Les préjugés bien ancrés et le peu d'attentes du personnel enseignant vis-à-vis des enfants roms entravent encore leurs possibilités en termes d'éducation. Une enseignante a comparé son école à un «petit zoo». Une autre a déclaré que les Roms «se reproduisent entre eux. L'inceste est très fréquent». Elle a poursuivi en évoquant les rêves «irréalistes» de ses élèves : «Ils veulent tous devenir enseignants ou médecins... Le fossé est grand entre ce qu'ils imaginent et ce qu'ils feront vraiment. Même si les plus âgés, surtout les garçons, sont plus réalistes et finissent par devenir maçons, par exemple.»
Des diagnostics erronés
Le rapport met au jour un ensemble inquiétant de préjugés culturels parmi les personnes chargées de décider des placements dans des écoles spéciales, ce qui se traduit par des diagnostics erronés pour des dizaines d'enfants roms. Dans l'un des sites où se sont rendus les chercheurs, environ un tiers des enfants roms avaient été diagnostiqués comme présentant un «handicap mental léger». Une mère rom a raconté le choc qu'elle a ressenti lorsque son fils, jugé «très intelligent» par un psychologue, a été placé dans une école spéciale sans autre explication.
Des parents ont expliqué que, bien souvent, les enfants dans les écoles spéciales ne sont pas autorisés à ramener des manuels chez eux et n’ont pas de devoirs à faire à la maison.

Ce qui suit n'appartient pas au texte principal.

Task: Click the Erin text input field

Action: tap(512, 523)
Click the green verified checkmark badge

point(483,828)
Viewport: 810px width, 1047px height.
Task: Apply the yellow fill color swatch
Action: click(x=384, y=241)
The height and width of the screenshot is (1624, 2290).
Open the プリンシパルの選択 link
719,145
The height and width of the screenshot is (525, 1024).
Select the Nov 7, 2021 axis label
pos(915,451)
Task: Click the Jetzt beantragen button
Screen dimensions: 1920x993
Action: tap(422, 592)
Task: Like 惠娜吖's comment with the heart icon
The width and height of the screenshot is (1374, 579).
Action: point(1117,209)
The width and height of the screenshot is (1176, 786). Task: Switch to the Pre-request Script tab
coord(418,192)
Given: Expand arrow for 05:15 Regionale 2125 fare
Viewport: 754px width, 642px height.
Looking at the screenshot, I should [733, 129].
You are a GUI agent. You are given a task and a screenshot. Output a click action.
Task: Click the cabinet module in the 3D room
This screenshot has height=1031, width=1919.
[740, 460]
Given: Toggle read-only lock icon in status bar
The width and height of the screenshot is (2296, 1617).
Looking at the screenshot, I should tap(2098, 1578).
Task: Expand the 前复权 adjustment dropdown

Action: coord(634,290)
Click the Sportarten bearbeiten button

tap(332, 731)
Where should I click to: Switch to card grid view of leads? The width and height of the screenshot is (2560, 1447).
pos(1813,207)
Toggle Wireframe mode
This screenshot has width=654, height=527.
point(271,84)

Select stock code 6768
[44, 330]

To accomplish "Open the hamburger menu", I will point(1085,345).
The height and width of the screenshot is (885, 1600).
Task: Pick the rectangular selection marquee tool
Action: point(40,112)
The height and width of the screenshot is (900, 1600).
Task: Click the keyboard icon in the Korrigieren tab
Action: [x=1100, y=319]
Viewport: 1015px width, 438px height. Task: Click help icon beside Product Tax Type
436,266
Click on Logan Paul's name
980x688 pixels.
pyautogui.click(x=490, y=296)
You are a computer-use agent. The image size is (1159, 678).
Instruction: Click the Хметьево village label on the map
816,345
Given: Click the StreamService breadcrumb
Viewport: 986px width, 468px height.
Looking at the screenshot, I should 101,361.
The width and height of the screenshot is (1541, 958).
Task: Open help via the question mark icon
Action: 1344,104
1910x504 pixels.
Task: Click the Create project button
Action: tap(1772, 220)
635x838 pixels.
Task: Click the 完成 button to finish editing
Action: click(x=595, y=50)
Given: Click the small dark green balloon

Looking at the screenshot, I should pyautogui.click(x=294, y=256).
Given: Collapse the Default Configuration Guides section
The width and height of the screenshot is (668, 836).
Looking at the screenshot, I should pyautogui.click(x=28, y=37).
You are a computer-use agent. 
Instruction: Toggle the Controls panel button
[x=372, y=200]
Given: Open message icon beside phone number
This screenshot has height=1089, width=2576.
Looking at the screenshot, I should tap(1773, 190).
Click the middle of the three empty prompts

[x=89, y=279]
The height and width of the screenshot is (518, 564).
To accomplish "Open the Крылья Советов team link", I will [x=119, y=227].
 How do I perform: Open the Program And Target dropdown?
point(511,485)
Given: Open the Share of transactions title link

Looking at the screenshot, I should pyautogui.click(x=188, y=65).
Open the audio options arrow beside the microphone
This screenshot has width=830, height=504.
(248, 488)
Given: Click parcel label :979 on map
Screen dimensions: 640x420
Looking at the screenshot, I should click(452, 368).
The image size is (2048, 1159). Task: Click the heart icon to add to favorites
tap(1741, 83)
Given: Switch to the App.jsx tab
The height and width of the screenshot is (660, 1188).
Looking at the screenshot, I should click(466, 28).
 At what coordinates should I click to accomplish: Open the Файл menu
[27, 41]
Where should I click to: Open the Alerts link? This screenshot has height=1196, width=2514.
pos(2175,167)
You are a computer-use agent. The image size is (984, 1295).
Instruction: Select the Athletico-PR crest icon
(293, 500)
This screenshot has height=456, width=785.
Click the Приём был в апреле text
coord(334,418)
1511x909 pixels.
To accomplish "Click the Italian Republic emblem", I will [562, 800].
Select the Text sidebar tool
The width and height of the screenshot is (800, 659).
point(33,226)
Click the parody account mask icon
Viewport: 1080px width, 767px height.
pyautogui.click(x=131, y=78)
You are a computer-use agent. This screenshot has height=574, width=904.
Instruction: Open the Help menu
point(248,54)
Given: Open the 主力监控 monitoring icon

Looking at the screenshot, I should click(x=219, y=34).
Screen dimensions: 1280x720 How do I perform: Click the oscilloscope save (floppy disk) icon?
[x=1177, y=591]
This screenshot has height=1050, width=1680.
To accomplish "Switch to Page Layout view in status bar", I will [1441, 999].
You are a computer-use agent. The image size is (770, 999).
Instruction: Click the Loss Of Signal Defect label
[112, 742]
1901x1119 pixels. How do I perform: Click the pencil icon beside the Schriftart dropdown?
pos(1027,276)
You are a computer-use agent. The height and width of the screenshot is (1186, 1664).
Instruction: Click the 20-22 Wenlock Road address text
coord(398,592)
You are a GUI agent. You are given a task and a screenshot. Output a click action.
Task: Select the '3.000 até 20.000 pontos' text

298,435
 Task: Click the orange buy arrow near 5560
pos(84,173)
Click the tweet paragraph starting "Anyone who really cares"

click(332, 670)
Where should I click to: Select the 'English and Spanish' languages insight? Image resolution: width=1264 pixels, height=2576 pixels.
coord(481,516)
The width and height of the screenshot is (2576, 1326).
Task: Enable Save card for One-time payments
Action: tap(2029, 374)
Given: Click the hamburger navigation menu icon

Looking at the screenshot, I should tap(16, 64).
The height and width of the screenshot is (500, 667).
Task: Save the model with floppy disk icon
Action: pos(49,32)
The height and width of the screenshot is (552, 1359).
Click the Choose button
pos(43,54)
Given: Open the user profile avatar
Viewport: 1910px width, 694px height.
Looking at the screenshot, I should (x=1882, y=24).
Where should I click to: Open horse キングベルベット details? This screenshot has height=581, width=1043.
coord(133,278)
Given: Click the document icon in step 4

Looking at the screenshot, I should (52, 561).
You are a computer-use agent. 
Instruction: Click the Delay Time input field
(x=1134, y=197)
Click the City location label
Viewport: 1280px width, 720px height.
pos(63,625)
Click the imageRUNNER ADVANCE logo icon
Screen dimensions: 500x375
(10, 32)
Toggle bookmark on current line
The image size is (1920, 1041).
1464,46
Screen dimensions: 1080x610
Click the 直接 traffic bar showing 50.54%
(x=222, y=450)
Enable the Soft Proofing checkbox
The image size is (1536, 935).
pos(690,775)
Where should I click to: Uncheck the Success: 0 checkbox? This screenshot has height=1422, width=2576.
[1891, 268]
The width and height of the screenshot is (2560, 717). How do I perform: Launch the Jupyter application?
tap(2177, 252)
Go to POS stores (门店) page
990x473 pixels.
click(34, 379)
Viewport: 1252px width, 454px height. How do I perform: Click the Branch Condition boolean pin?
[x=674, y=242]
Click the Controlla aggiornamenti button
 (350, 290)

De nombreux enfants roms parlent le slovaque en tant que deuxième langue, ce qui est un frein à leur participation à la société slovaque dans son ensemble. Plusieurs parents ont déclaré que leurs enfants recevaient souvent pour consigne de dessiner et de peindre pendant les cours de slovaque, et le père d'un adolescent de 17 ans a déclaré que lorsque son fils a terminé l'école spéciale, il ne savait toujours pas lire, écrire ni parler slovaque.
Amnesty International et le CEDR exhortent la Commission européenne à inciter la Slovaquie à aligner ses politiques sur le droit européen en matière de discrimination raciale et lui demandent de publier un «avis motivé» contre la Slovaquie, ultime mesure avant d’intenter une action en justice.
Ségrégation illégale
«Au sein du système éducatif en Slovaquie, pour les enfants roms, les dés sont truqués dès le départ, ce qui les place sur une trajectoire étriquée qui exacerbe et perpétue les préjugés et le racisme à l'égard des Roms, a déclaré John Dalhuisen, directeur pour l'Europe et l'Asie centrale à Amnesty International. «La ségrégation des enfants roms n'est pas seulement préoccupante, elle est illégale. C'est cela, et non les lourdes amendes de l'UE qui ne manqueront pas de lui être infligées, qui devrait inciter la Slovaquie à y mettre un terme.»
En avril 2015, la Commission européenne a engagé une procédure d’infraction contre la Slovaquie pour atteinte présumée à la législation communautaire contre la discrimination. Cette procédure est en cours. Si elle ne se conforme pas à la législation européenne sur cette question, la Slovaquie pourrait être sanctionnée par de lourdes pénalités financières.